In Musical Prodigies, Perilous Journey’s, Remarkable Lives, Claude Kenneson quotes a letter that he received from Tim Galloway, the author of The Inner Game of Tennis, “…music is such a natural medium for exploring the inner game that it could lead many to the music within from which all music comes.”
The inner game, as Galloway sees it, is the one you win with yourself. As a writer I have been long interested in this paradox: that the roots of fiction are nebulous, and the first requirement may be to get out of the way and allow the inner voice to speak. As Galloway puts it, to hear the music within. Part of the inspiration for Saved comes from this daily struggle to hear the inner voice and translate it into story.
The struggle for self-discovery is universal, and in young adult literature it is a theme never far below the surface.
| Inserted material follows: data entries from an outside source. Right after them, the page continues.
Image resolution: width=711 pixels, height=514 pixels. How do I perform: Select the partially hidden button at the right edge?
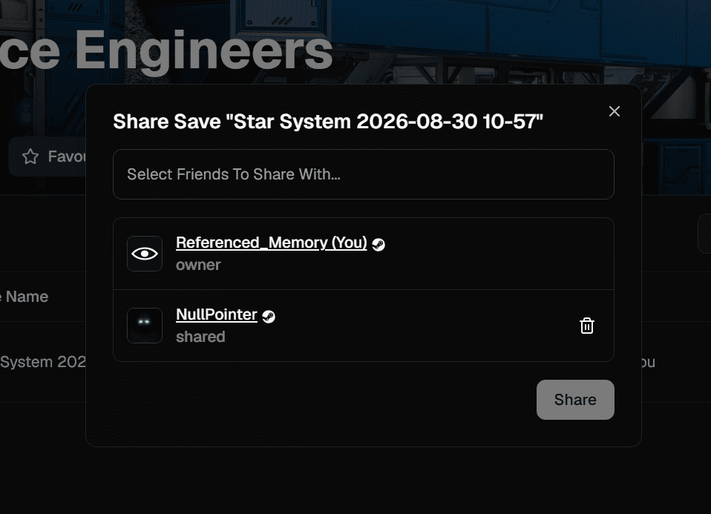coord(704,234)
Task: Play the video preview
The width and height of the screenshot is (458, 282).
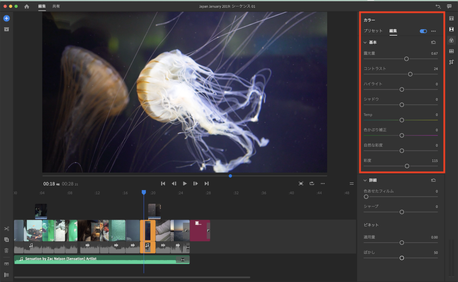Action: tap(185, 183)
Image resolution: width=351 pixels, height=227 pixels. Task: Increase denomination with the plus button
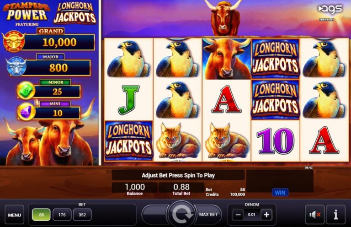pos(266,215)
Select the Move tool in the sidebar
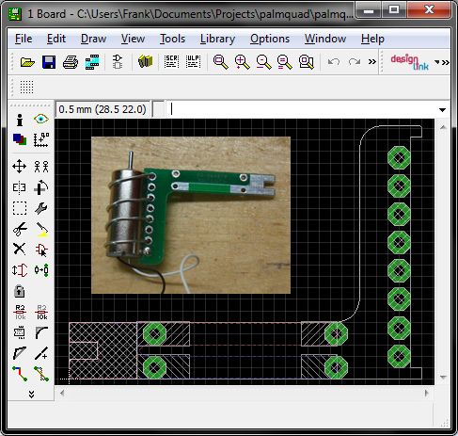Image resolution: width=458 pixels, height=436 pixels. pos(20,167)
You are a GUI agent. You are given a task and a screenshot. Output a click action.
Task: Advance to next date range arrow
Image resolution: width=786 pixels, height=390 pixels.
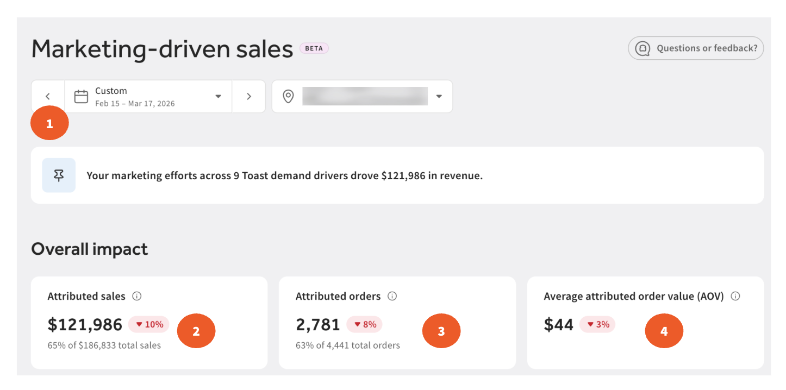click(249, 97)
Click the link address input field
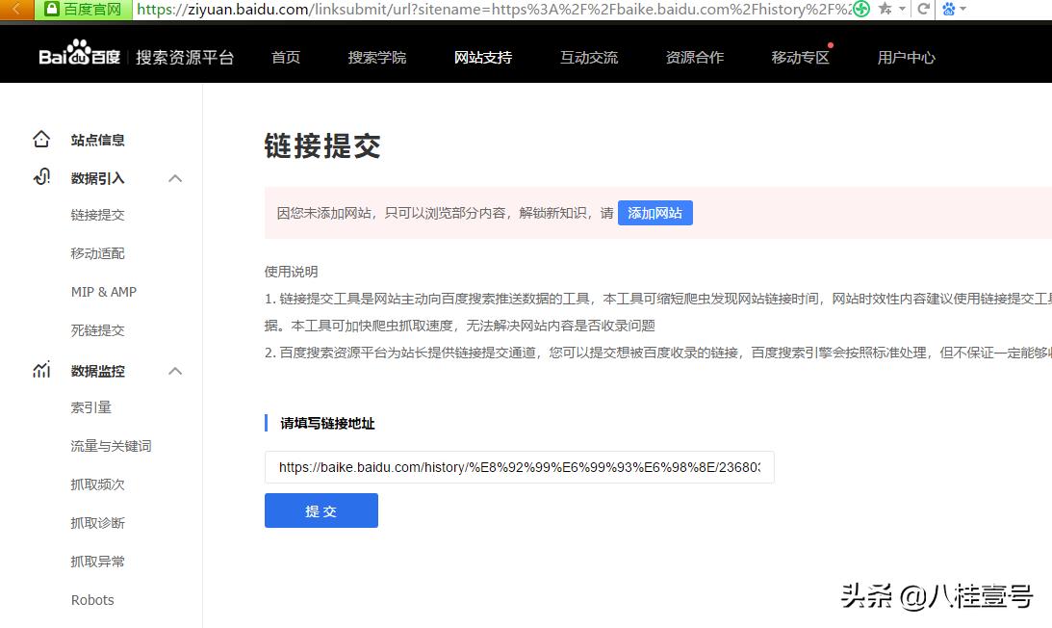Image resolution: width=1052 pixels, height=628 pixels. 520,467
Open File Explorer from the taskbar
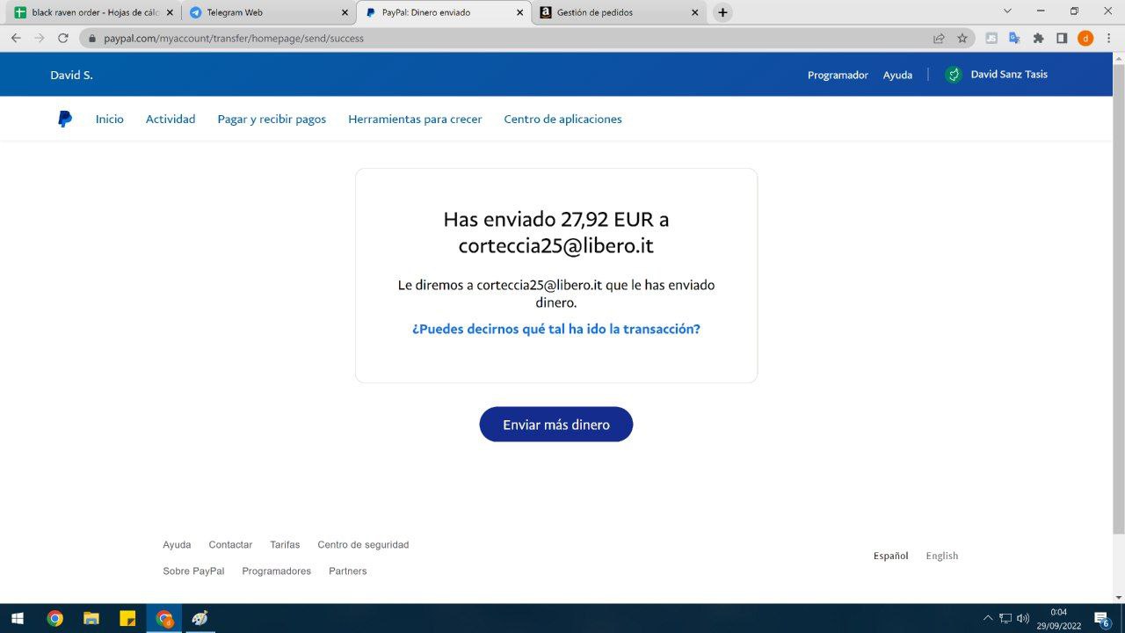The width and height of the screenshot is (1125, 633). (91, 618)
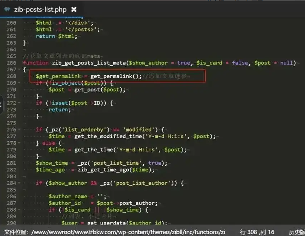Switch to the zib-posts-list.php tab
Screen dimensions: 305x236
click(40, 9)
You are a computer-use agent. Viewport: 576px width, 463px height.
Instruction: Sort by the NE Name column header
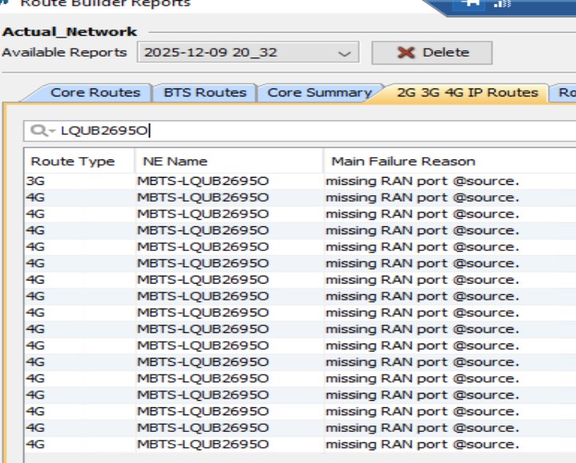click(175, 161)
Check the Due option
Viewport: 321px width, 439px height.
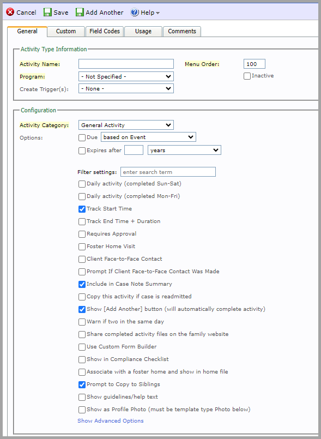click(82, 137)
As a writer for young people, the role of the arts in exploring human development is of particular interest to me. To create a unique, meaningful expression about the human condition through the arts seems to me a valuable, if not essential thing, and one of the ways that young people are most apt to find the inner truths that enrich their lives and sustain them into adulthood.
Music, as Kenneson notes, is a natural medium for exploring the inner world. And I would add, for the adolescent, it offers a means of expression and a kind of communal, spiritual connection that is accessible and often cathartic. The mini-narratives of rock, pop, and MTV, and before that, folk, blues and jazz, are stories about the human condition in a language available to all.
Writing is an act of discovery, and in many ways Sonny Ganter, my protagonist, and I are on the same journey, to find the music within in the face of a demanding and increasingly skeptical world.
In Saved, the protagonist is Sonny Ganter, the son of a renowned rock-and-roll musician, Teddy Ganter, who commits suicide in 1975, when Sonny is six years old. At 17, Sonny has nothing left of his father but a full set of Legacy Classics and an old Vox guitar he stole from a locked display case. His father has killed himself, and his mother has renounced her hard-living ways, removing the family back to the town where she and Teddy grew up. But Sonny can’t escape the music. By age four he had picked out his first tune on the piano. Buy ten he could play all his father’s songs. Now the music plays in his head all the time, and more than anything, he needs to get it out. His girlfriend, Mags, treats him like some kind of prophet. His best friend, Jude, wants to start a band and cash in. And his mother (aka The Momster) wants him to take a respectable job at his grandfather’s tractor plant. All Teddy wants to do is play. But when his father’s old manager, Pico arrives with a handful of Sonny’s forbidden songs, and a pile of old magazine interviews, it starts Sonny on a collision course with his father’s tragic story and his own destiny as a musical visionary and artist.
Saved is a novel in vignettes with multiple narrators, including Sonny, his girlfriend, Mags, his best friend, Jude, a series of old magazine interviews given by Sonny’s father at the height of his fame, and Sonny’s own poetry/lyrics.